Monday, April 2, 2007

Apple & EMI remove DRM

"What do consumers think their freedom is worth?" I think that it is most important question to keep at the fore of our minds as we engage with the changes that Apple and EMI are instituted. I was very impressed with the decision to relax DRM on songs, but the kicker is that additional 30 cents - it's a matter of principal, tied to the greater implications of what 30 cents can come to symbolize. I suppose we're supposed to feel elated by the grace of Apple & EMI to provide us access to our culture ( or our neighbors') in a widely tradable format, and for only an additional 30 cents per song!!!
Does 30 cents represent the output of some complex formula predicting losses resulting from illegally traded files? To me it just seems to be the arbitrary economic moniker given to free[ly tradable] culture. Then again, what it may come to represent may be something wholly different, or even negligible. But, I think that the most interest outcome from this agreement - aside from the impending results of Jobs' "market experiment", is the commidifcation of "trading" culture.

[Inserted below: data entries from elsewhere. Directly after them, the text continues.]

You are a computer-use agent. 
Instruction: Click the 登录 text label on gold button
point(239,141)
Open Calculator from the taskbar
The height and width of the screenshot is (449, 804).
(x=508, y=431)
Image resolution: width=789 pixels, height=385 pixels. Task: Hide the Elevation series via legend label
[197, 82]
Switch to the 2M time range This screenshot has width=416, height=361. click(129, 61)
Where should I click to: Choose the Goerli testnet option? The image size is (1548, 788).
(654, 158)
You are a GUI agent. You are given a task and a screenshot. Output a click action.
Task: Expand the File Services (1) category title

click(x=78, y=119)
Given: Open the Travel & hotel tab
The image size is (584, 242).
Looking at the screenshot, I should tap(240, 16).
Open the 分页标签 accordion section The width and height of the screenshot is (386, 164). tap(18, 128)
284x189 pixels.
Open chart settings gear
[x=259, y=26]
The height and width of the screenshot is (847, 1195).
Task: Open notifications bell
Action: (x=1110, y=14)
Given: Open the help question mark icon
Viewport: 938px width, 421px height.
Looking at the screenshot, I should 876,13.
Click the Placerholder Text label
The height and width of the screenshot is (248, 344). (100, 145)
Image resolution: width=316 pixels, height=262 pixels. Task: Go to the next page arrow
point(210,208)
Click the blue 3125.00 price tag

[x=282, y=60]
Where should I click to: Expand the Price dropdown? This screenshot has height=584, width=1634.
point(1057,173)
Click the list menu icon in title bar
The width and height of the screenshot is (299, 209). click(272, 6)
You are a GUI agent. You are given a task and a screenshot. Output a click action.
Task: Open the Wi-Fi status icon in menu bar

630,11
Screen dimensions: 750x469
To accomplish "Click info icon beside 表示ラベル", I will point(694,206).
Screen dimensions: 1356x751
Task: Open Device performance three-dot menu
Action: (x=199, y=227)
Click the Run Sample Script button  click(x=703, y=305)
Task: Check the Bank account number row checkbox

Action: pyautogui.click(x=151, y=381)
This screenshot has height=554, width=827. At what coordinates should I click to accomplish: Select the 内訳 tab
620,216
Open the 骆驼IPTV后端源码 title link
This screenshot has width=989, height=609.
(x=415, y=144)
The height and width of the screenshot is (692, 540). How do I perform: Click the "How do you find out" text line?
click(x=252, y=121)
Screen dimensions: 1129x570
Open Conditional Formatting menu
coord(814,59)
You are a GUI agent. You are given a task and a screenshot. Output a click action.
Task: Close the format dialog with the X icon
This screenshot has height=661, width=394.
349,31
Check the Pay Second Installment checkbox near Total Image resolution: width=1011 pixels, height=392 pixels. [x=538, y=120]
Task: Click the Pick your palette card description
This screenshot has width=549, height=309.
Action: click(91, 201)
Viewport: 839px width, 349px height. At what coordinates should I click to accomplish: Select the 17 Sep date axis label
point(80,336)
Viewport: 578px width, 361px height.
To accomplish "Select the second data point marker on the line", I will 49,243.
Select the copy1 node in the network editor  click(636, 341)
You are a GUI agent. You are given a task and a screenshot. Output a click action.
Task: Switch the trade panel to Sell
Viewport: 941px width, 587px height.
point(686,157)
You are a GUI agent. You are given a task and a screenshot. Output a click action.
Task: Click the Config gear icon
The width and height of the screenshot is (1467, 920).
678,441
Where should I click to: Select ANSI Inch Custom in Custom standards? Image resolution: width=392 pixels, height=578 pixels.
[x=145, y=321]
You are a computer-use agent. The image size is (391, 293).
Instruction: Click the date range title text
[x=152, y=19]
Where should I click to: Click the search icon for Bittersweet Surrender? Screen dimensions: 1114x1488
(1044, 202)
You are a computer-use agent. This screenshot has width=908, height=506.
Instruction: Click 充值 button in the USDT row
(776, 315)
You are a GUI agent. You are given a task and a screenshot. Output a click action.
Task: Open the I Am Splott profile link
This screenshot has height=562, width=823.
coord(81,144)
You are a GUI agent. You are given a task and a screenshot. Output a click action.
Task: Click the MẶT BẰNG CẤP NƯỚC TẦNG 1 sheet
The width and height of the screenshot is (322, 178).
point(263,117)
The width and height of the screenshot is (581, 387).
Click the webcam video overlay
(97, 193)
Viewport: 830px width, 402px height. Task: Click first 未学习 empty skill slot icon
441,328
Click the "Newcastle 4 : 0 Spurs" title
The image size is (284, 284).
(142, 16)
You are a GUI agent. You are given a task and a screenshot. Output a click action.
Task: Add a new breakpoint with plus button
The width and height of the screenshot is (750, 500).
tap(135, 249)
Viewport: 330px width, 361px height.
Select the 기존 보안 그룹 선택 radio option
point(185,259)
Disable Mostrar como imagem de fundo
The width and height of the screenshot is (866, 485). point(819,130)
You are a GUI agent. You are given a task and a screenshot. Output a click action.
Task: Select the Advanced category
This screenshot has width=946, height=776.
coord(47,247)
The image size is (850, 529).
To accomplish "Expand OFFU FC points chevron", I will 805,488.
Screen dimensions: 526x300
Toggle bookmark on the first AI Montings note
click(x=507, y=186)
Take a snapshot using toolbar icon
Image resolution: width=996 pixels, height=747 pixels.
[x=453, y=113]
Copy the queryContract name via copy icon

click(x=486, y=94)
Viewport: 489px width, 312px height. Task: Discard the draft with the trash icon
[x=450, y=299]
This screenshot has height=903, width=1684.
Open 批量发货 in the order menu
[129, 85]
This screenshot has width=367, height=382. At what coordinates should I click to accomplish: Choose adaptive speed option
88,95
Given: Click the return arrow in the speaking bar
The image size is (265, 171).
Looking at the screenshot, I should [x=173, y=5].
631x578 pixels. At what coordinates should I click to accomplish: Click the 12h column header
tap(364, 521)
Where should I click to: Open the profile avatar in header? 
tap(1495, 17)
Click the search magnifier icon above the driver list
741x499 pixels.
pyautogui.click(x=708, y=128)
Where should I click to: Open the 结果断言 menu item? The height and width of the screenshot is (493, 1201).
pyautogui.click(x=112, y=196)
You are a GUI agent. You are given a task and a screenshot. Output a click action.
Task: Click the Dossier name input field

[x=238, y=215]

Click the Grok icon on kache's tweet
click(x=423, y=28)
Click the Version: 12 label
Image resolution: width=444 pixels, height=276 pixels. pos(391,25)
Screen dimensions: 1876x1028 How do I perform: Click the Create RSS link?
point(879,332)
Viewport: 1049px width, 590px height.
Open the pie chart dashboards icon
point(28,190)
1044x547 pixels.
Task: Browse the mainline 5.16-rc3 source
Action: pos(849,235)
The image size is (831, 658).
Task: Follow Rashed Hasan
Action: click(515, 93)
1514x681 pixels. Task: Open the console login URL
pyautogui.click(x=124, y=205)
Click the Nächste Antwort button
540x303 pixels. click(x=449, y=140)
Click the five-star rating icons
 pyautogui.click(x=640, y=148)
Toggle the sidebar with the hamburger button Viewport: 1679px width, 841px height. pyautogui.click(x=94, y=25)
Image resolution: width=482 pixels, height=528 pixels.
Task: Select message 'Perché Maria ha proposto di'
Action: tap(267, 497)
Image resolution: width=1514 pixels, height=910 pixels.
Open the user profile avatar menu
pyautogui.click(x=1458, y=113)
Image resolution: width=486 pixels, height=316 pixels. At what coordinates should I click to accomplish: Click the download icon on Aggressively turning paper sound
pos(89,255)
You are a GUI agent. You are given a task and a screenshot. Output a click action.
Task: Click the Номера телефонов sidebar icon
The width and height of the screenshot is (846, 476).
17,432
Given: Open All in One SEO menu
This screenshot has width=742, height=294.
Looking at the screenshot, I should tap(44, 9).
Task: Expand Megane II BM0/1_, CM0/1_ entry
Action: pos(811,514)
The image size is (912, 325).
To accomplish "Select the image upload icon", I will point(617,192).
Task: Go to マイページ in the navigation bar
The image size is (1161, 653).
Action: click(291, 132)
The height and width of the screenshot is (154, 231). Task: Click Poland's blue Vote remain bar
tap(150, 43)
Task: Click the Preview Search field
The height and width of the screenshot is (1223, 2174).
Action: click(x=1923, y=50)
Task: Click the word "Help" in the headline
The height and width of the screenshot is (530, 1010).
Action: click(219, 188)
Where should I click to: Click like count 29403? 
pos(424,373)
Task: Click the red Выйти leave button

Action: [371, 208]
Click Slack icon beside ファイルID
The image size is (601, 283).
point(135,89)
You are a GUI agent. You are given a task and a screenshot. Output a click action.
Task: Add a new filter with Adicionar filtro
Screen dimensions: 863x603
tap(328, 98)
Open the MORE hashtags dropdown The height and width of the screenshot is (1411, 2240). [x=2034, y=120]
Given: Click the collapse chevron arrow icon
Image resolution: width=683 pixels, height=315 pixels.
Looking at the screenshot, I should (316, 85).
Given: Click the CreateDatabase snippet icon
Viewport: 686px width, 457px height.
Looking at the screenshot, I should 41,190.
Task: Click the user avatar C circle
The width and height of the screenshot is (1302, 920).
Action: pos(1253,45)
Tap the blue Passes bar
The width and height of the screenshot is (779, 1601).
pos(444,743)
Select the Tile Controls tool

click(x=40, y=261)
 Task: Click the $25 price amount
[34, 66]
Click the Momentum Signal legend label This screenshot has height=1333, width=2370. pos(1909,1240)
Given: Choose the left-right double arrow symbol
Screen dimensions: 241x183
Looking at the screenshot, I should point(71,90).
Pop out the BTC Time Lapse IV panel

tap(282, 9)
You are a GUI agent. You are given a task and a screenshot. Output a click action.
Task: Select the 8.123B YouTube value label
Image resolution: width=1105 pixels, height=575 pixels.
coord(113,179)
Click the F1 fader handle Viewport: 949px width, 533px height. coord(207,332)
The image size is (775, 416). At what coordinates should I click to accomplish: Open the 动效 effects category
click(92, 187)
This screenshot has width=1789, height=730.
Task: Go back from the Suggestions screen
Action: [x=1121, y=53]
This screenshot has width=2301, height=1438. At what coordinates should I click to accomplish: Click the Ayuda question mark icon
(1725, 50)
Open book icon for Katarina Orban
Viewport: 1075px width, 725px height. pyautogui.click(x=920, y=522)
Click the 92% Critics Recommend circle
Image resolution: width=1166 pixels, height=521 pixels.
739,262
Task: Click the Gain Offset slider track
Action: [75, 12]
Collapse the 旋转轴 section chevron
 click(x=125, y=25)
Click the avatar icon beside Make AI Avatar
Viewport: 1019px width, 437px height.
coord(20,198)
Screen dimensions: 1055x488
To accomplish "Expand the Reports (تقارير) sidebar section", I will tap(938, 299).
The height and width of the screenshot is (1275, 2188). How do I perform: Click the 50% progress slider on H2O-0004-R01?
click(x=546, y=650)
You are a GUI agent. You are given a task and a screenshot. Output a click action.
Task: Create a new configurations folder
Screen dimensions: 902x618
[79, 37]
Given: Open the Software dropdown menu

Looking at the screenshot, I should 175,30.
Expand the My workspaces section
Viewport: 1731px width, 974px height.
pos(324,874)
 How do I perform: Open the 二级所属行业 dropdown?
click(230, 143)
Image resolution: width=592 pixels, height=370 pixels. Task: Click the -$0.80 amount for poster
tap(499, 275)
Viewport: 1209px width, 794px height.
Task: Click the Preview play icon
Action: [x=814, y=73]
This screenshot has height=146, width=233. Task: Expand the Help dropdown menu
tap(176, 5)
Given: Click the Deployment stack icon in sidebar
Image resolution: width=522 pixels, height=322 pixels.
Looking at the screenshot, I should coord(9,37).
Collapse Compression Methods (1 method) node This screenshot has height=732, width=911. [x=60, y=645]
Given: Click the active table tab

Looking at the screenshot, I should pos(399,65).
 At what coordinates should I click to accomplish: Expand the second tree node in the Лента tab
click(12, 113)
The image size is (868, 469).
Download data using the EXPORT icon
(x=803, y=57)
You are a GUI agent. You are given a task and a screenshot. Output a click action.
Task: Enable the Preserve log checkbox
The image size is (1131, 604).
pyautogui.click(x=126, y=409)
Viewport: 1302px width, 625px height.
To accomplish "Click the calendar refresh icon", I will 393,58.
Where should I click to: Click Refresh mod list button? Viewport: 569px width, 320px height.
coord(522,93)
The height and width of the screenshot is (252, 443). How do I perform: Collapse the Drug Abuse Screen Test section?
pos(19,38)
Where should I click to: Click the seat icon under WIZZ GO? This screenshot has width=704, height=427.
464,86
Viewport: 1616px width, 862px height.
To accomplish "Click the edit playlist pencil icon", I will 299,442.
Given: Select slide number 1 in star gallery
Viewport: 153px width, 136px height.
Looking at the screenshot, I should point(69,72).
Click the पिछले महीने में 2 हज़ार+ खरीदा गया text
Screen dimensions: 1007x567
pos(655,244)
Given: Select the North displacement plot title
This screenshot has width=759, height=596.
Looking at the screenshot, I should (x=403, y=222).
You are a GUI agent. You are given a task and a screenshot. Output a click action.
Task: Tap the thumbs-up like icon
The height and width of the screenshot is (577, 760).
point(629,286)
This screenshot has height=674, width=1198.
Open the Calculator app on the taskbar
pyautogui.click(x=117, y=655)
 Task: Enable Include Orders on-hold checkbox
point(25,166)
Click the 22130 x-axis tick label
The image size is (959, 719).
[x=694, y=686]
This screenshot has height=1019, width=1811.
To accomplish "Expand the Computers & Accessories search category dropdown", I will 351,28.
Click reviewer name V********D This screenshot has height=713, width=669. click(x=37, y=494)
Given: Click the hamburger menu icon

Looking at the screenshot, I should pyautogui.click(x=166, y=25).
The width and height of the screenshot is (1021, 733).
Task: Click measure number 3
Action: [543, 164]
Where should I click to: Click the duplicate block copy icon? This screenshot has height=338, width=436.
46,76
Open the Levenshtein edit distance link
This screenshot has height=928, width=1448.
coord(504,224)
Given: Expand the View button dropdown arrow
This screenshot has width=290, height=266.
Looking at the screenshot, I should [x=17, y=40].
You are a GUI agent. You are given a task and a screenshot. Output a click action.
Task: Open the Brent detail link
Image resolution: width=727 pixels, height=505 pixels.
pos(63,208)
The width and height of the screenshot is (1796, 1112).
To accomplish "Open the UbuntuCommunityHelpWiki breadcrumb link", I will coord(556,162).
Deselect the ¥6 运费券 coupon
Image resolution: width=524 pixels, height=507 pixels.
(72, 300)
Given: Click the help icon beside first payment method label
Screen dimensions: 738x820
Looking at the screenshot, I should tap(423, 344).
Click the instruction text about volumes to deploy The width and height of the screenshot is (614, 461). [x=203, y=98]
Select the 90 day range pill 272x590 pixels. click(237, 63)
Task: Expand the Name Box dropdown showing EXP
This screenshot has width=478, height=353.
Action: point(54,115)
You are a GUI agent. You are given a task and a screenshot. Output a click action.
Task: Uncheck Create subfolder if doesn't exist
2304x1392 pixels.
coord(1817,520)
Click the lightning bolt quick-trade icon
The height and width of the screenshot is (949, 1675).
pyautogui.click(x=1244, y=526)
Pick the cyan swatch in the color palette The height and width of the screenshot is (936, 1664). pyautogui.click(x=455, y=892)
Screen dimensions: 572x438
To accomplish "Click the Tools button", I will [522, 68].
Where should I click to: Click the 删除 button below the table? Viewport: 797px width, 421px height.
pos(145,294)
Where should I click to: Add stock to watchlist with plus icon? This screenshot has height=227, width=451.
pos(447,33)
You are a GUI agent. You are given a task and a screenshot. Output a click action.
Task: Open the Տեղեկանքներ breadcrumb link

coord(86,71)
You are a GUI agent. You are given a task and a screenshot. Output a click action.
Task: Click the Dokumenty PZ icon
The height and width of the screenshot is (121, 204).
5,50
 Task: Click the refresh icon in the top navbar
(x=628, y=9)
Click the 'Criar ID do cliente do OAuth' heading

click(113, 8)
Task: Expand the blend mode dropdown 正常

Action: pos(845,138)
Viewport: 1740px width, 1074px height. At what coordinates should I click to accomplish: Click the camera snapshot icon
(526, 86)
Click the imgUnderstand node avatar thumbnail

Maybe it's not wholly unique, but this is certainly an iteration of it. Not only has Apple priced cultural artifacts (in this case music) at 99 cents, but now they and EMI have provided consumers with a price for the "free" trade of cultural artifacts. I'm not satisfied with this sort of determination of what I thought was a free activity. Certainly, information storage and distribution of it have influenced the commodification of those technologies and the particular information being traded ... but I always thought that direct peer-to-peer exchanges couldn't be commodified.
I keep conjuring up an image of having to pay to share a bite of pizza with my girlfriend. I know that's a stretch of an analogy, but I think enough can be milked to create the foundation for the consternation I feel toward this new 30 cent-scheme. It's very simple, and I agree that it is a shaky experiment, but it's practicing commodifying direct peer-to-peer sharing - no medium, no third parties involved. 30 cents, to me, is an invasion of my rights of property and liberty - I dissent from the proposal that commodifies the activity of personal exchanges (as separated from the commodities exchanged). I refuse to acknowledge that freedom of exchange can be commodified.